В 1903 г. Якутское областное управление рассмотрело «вопрос об обеспечении инородческого населения от голодовок местными средствами». Речь шла о создании общественных запасов сена и рыбы, завозе пехотных бердан и охотничьих малопулек взамен кремневых ружей, а также о закупке ездовых оленей, вероятно, для ламутов. Однако указанные мероприятия не были осуществлены.

В 1905 г. из Петербурга на Колыму приехал специальный уполномоченный министерства внутренних дел С. А. Бутурлин. Он установил, что верхнеколымские юкагиры и ламуты из-за «неулова рыбы» в 1904 г. сильно голодали. «Меховое платье они пораспродали якутам, оставшись в голой ровдуге (коже), в которой и сытому человеку здешней весной, когда в середине апреля мороз еще достигает –30°, промышлять без риска замерзнуть — трудно»{52}.

Выяснилось, что на две-три семьи приходилось по одному кремневому ружью и одной рыболовной сети; у юкагиров и ламутов не осталось ни собак, ни покрышек для чума.

Получив из рыбозапасного магазина омулей на дорогу, юкагиры и ламуты — «полуголые и почти безоружные» — отправились в тайгу, чтобы не пропустить охоту на диких оленей и лосей.

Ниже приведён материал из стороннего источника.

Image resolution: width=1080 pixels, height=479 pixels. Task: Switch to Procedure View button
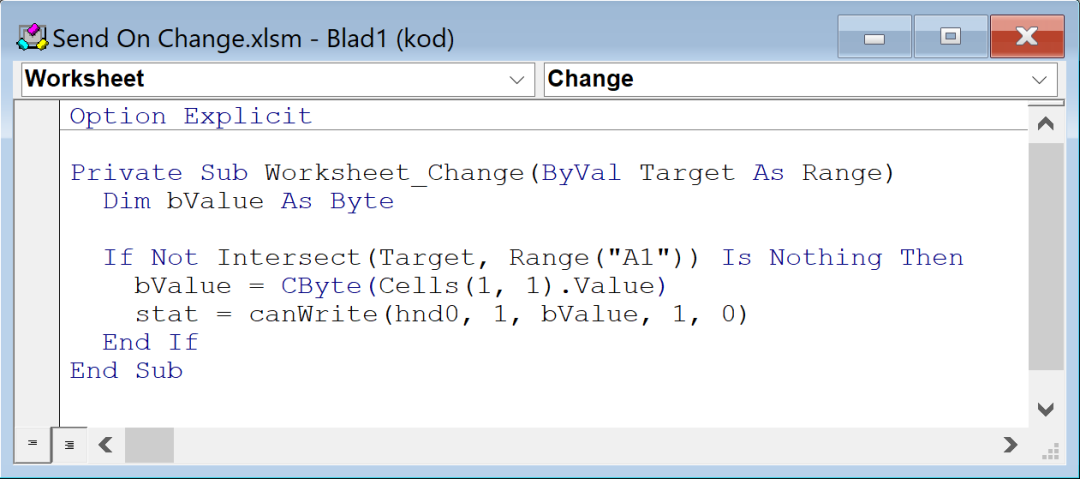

Из-за неудачной охоты две юкагирские семьи (семеро взрослых и двое детей) погибли от голода. Это случилось на реке Поповке (Поповой), в 600 км от Верхнеколымска. Десятый член этой группы, Алексей Спиридонов, «в конце-концов выбрался живым, но сначала не смел рассказать об этом несчастии (так как сохранил себя людоедством)», — писал Бутурлин{53}.

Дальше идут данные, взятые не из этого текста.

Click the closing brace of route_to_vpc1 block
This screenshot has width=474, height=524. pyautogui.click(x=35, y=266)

В 1969 г. я разговаривал в Балыгычане с юкагиром Н. А. Тайшиным о его прежней жизни. В молодости он был кормильцем семьи, состоявшей из 20 человек. Голодать приходилось часто — ели сырую кожу и обувь. Сам, еле волоча ноги, уходил на поиски дичи, а попасть в зверя или птицу из кремневой винтовки не просто: порох сыпался из ствола, попадал в глаза…

Е. И. Шадрин из поселка Нелемпое тоже помнит лихое время своей юности. Однажды, когда братья и сестры лежали уже без сил и только мать «шевелилась», Егор Иванович усилием воли заставил себя подняться и пойти на охоту. Ему повезло — он убил лося. Отрезал от туши кусок мяса и принес на стойбище. Мать сварила бульон и давала всем по чайной ложке. «Целую неделю выздоравливали. Помаленьку поправились…»

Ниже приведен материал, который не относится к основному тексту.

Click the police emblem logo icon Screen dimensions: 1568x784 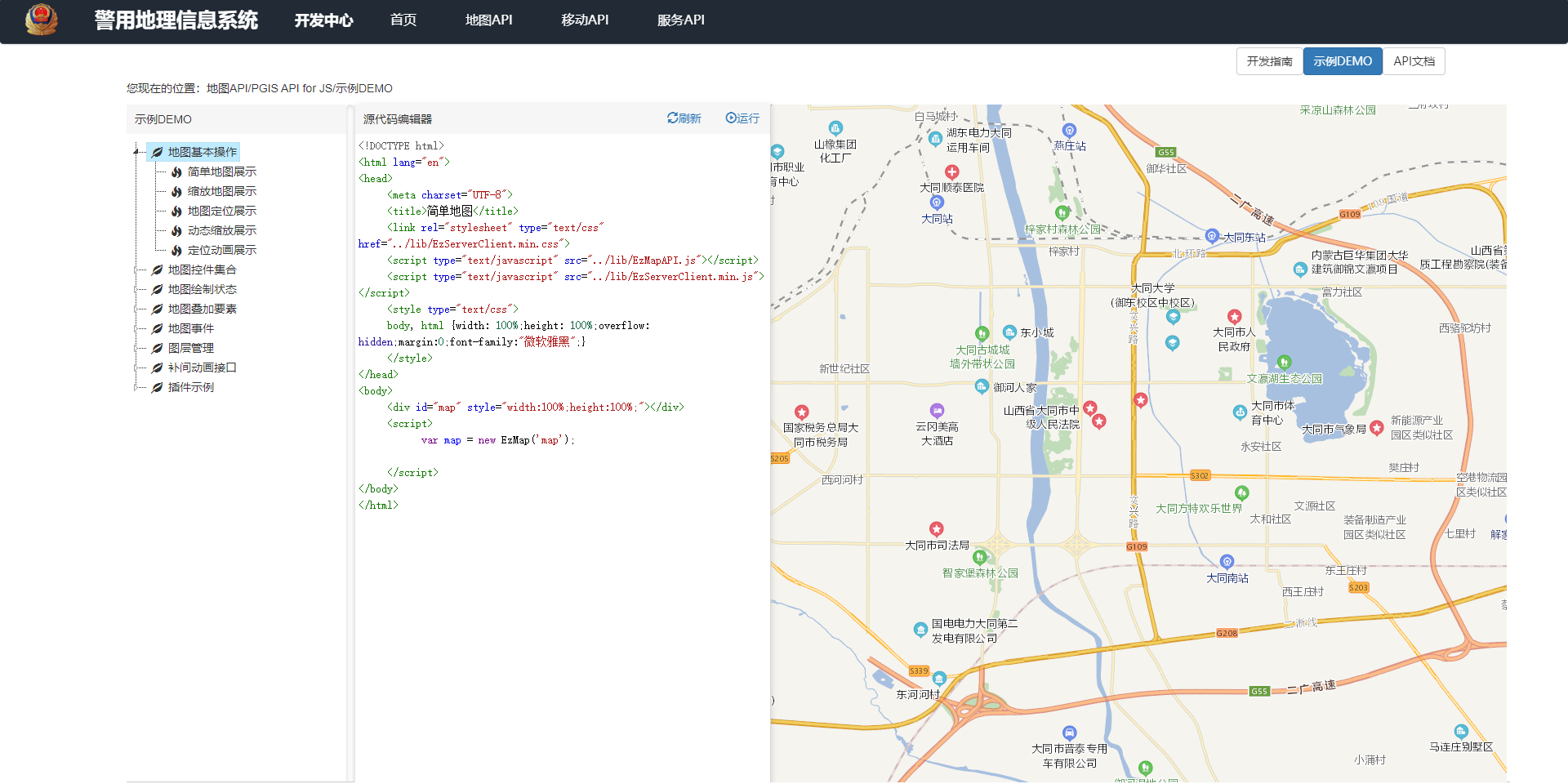(x=42, y=20)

Канцелярия иркутского военного губернатора обратилась к якутскому гражданскому губернатору с просьбой сообщить о мерах предотвращения голодовок. Якутск, в свою очередь, запросил колымского окружного исправника Николаева. Тот донес, что юкагиры и ламуты рек Ясачной и Нелемной «ложатся бременем на средства казны и благотворительные, не подавая надежд на выход и в будущем из состояния нужды и прогрессивно растущей задолженности их при сохранении того уклада хозяйственной деятельности, в котором они живут…» Исправник предлагал либо переселить юкагиров и ламутов на Омолон «при условии снабжения их там необходимыми орудиями охоты и промыслов»[30], либо расселить среди верхнеколымских якутов, с тем чтобы они занялись разведением крупного рогатого скота и лошадей.